Tandberg also gets Exabyte's OEM relationship with Apple to go with its own OEM relationship with Dell. The two companies both count IBM and Fujitsu-Siemens as OEM partners.

Tandberg also gets access to a larger channel in the U.S., as the two companies had little overlap in their channel partner base, Cruden said.

The Exabyte spokesperson said the acquisition will be good news for Exabyte's channel, as the Boulder, Colo., vendor had been struggling financially for five years while Tandberg is financially strong.

Kevin Murray, owner of Compuplus, a Costa Mesa, Calif.-based solution provider, said he hope little changes as a result of the acquisition

"I'm a premier Exabyte partner, and get the premier discount," said Murray. "I wonder how this will impact me."

Cruden said the need to consolidate in the tape industry drove his company's acquisition of Exabyte.

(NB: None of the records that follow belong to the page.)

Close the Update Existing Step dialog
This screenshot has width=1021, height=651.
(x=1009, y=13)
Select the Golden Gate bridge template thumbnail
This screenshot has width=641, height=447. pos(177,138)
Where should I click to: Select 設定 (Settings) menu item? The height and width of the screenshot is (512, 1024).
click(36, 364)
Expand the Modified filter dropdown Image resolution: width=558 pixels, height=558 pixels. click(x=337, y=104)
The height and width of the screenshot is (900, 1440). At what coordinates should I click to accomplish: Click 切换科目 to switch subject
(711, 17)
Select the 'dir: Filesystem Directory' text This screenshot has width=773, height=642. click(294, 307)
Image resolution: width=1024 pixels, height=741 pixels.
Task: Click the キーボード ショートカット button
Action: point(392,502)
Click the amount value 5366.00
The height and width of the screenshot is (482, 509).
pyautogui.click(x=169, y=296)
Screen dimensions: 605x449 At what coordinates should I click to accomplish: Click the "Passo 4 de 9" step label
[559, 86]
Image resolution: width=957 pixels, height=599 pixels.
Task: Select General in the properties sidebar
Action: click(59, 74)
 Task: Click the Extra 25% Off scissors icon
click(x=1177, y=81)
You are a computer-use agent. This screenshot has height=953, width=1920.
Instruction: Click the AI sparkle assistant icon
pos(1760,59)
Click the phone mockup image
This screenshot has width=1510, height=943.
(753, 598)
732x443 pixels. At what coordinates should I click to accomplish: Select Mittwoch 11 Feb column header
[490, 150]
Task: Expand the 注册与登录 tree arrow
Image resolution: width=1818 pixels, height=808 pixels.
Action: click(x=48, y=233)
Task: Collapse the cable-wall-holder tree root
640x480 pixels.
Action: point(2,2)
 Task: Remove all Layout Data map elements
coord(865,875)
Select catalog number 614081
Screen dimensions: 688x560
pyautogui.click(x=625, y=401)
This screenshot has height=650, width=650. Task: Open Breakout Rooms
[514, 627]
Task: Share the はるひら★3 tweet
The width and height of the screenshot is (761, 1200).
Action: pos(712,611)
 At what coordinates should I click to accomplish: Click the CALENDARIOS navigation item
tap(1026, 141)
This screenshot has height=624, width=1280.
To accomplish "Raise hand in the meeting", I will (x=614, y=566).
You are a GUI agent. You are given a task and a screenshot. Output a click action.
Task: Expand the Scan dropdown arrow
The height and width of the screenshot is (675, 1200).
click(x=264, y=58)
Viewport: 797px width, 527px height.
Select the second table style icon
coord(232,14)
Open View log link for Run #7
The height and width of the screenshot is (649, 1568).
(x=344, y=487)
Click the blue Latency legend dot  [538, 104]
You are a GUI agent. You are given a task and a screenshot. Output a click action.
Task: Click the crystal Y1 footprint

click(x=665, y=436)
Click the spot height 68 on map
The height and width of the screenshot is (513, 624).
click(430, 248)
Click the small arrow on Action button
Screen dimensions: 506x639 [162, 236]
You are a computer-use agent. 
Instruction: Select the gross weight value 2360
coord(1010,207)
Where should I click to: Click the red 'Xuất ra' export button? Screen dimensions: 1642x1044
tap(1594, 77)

"We've been looking at various alternatives," he said. "It's very clear that with the consolidation in tape, businesses need to get bigger. The key issue is, companies need to get bigger to stay in the game."

The Exabyte spokesperson said all of Exabyte's rank and file employees are going to be offered a position in Tandberg at the same salary, and the top executives, including Exabyte CEO Tom Ward, will stay with the company for the near term.